RECORDS SHOWN below:
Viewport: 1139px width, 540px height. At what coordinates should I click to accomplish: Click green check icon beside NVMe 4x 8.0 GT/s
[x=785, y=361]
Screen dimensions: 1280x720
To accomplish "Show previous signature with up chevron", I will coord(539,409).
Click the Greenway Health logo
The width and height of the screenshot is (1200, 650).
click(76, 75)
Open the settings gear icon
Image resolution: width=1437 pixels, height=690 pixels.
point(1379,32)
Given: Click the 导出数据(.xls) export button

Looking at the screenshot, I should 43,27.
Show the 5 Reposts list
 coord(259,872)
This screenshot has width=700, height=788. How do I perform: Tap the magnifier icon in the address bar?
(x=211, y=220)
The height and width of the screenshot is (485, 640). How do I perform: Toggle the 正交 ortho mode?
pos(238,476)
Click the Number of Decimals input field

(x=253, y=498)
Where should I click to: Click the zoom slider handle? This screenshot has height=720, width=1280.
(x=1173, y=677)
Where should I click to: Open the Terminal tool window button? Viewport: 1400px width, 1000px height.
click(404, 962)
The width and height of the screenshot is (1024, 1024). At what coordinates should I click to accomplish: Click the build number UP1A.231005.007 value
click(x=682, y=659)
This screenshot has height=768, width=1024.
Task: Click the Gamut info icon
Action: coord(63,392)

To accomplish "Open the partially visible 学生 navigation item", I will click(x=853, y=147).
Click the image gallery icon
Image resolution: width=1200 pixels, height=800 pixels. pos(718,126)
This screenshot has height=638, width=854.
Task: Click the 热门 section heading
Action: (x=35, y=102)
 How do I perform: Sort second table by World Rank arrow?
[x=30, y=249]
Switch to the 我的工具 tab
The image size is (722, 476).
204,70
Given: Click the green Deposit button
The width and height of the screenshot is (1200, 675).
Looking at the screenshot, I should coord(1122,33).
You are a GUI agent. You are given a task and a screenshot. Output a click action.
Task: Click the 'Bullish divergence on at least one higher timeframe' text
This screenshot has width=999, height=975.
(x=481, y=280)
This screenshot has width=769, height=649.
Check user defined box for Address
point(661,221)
End of RECORDS SHOWN.
ASSIGNMENT
Beginning with the line that contains "You are a GUI", each line of the records above through the last one must be printed word for word.

OUTPUT BELOW
You are a GUI agent. You are given a task and a screenshot. Output a click action.
Task: Click the 'Bullish divergence on at least one higher timeframe' text
This screenshot has width=999, height=975.
(x=481, y=280)
This screenshot has width=769, height=649.
Check user defined box for Address
point(661,221)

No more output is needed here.